I had the benefit of leadership support. I have all these CEOs that we have in the group, and we always talk to each other. I keep saying this, ‘if I had to make a lot of these decisions on my own, would I have done it?’
At the onset of the pandemic, Menon, managing director of Thomas Cook
India, drew on his past experience with SARS with the Asian Trails team
and projected that business recovery would likely take six months or
even longer. That assumption proved prescient.
Beyond
immediate moves to immediately pivot the entire organisation to operate
from home during lockdown, Menon and his management team also led the
company through a series of steps to quickly adapt and prepare for
survival during what he could already see were going to be tough months
ahead.
The mission on hand was to "reimagine the organisation and restructure it with technology," said Menon.
The pandemic effectively turbo-charged the digitalisation processes
at both SOTC and Thomas Cook India, including automating and integrating
both entities on the back-end, whilst retaining two separate brand
identities on the customer-facing front.
Menon also saw a need to “focus on customer centricity,” especially
in a climate where consumers grew accustomed to booking anything and
everything online. “Over the next 18 to 24 months, our focus went from
selling products to customers, to customers telling us what they want,”
he added.
To follow customers wherever they are, Thomas Cook adopted an
omni-channel model. “Customer can choose whatever channel that they want
to approach us, and the experience should be identical. If someone
comes to us through a call centre, online, or want a hybrid approach
combining human interaction with online interaction, they could have it.
The screens that the agent and the customer would look at would be
identical."
The efforts bore results for the company as Indians started
travelling again when the devastating Delta wave subsided in 2021. Since
September last year, Menon saw a resurgence in the number of people
booking for holidays, both domestically and internationally.
Existing as well as new customers, especially the younger generation,
started reaching out to Thomas Cook India and SOTC through its various
channels. “We were a legacy company that sold tour packages, but
suddenly, we found that the demand was for customised tours,” said
Menon.
Looking ahead, the business leader believes the company is now in a
better position to meet customer needs through multiple channels.
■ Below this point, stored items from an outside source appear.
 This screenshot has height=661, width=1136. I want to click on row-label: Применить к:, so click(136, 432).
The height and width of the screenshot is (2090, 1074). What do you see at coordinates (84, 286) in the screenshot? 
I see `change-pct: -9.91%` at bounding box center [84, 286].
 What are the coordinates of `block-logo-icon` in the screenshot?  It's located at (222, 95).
He
also remains unruffled about any potential competition arising from
OTAs. “We will not compete directly with the OTA; we will remain in a
segment different from them. They will continue to sell more flights as
their primary source and hotels as a secondary source of revenue. We, in
turn, will sell packages with many customised options.”
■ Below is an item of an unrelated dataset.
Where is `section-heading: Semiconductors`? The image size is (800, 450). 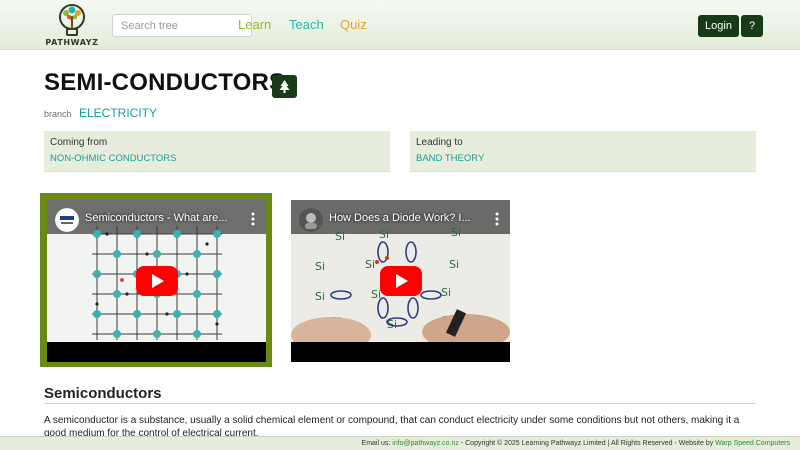 section-heading: Semiconductors is located at coordinates (103, 394).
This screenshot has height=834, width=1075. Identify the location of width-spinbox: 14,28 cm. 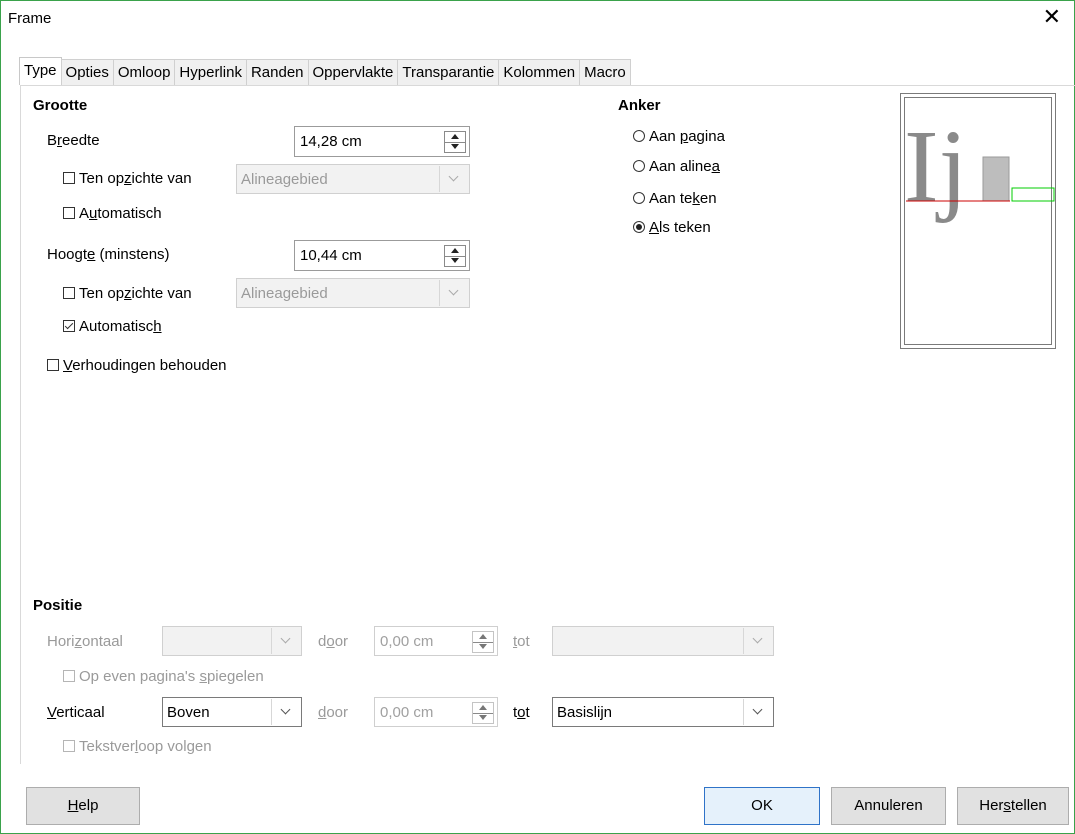
(382, 142).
He added, “We recognise that in the travel business, especially in
India, in a B2C environment, you're fulfilling a dream. When you're
fully fulfilling something intangible, all of us want reassurance.”
For the former banker-turned-seasoned-travel-executive, who has
encountered his fair share of crises through his twenty-plus-years
travel career, what the pandemic drove home was the combined necessity
of “the strength of a balance sheet” and “leadership support."
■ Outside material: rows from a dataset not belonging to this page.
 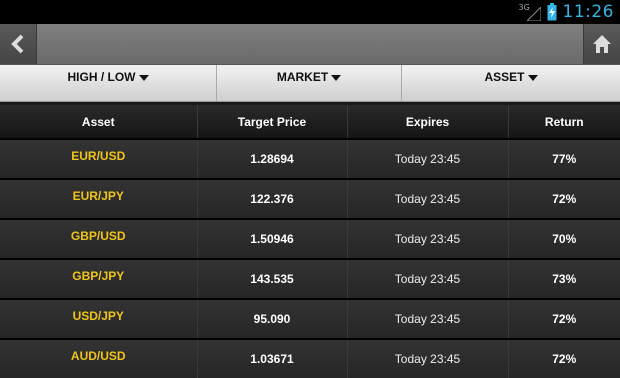 I want to click on target-price-cell: 1.03671, so click(x=272, y=358).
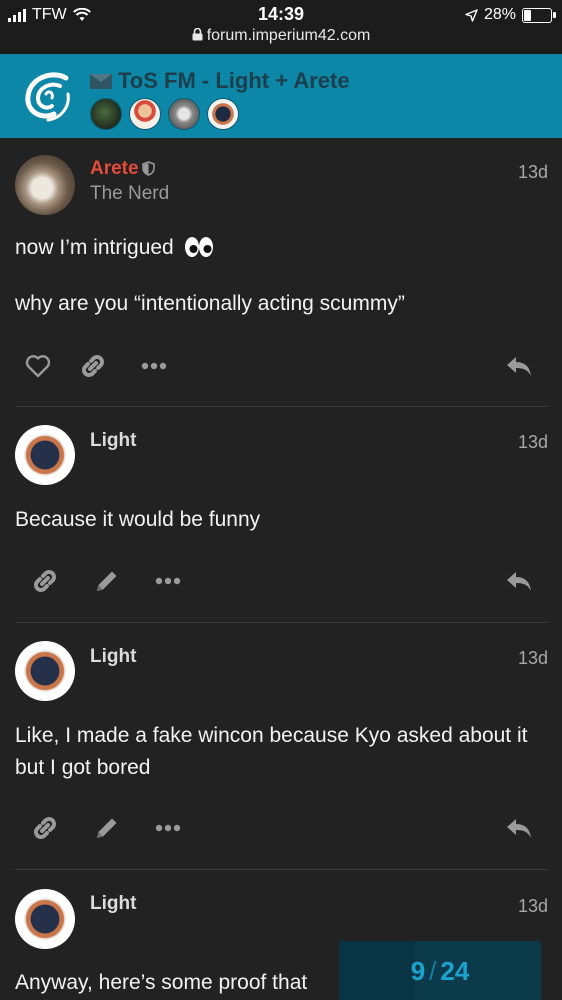 The width and height of the screenshot is (562, 1000). I want to click on url-text: forum.imperium42.com, so click(288, 36).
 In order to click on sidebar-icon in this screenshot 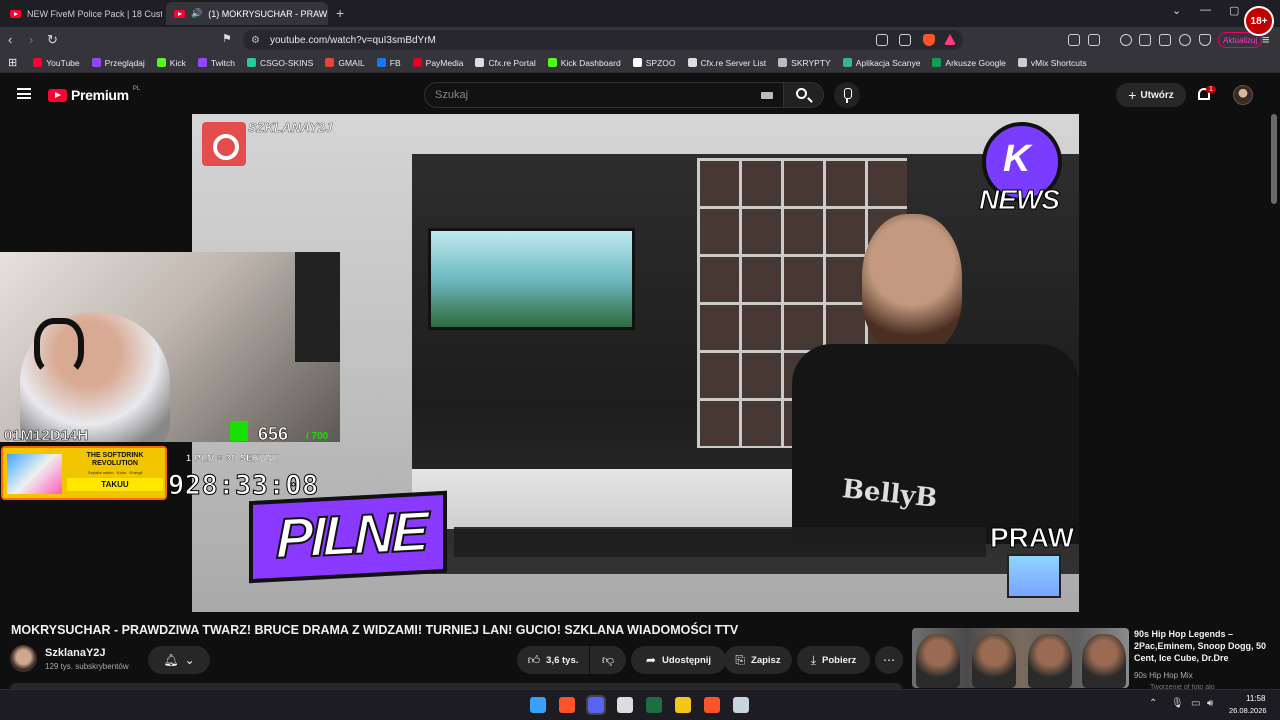, I will do `click(1145, 40)`.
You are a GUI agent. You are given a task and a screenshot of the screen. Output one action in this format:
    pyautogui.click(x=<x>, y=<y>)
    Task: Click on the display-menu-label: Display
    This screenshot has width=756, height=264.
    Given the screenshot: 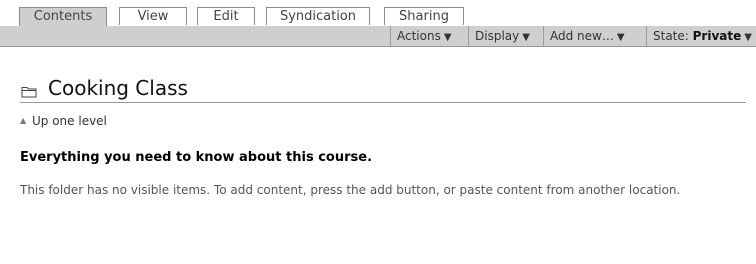 What is the action you would take?
    pyautogui.click(x=498, y=36)
    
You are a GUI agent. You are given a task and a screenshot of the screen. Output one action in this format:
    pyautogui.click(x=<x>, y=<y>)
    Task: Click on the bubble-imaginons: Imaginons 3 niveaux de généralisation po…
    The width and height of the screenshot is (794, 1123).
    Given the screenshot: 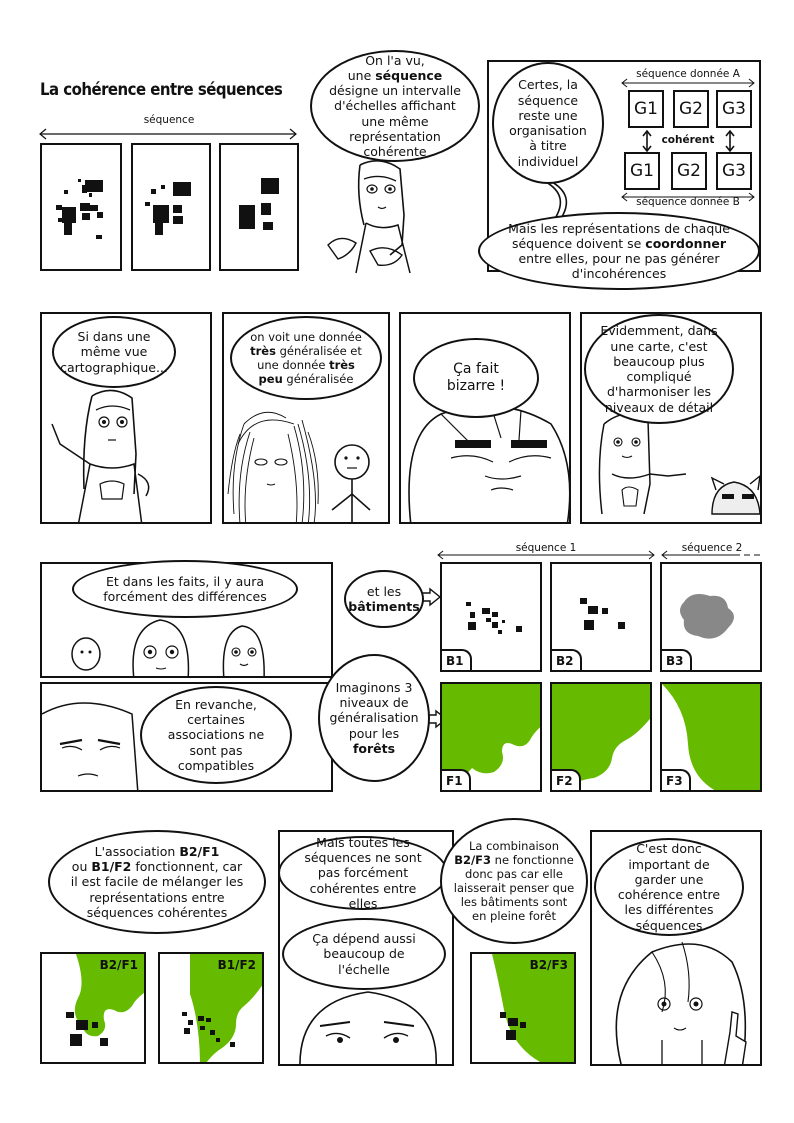 What is the action you would take?
    pyautogui.click(x=374, y=718)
“I had the benefit of leadership support. I have all these CEOs that
we have in the group, and we always talk to each other. I keep saying
this, ‘if I had to make a lot of these decisions on my own, would I have
done it?’”
Amidst pandemic-induced changes in consumer behaviour, did Menon see
any changes in his own behaviour? “Netflix, Prime, YouTube and all these
various streaming apps… I think I watch them with a little more
intensity today than I did before,” he replied, with a laugh.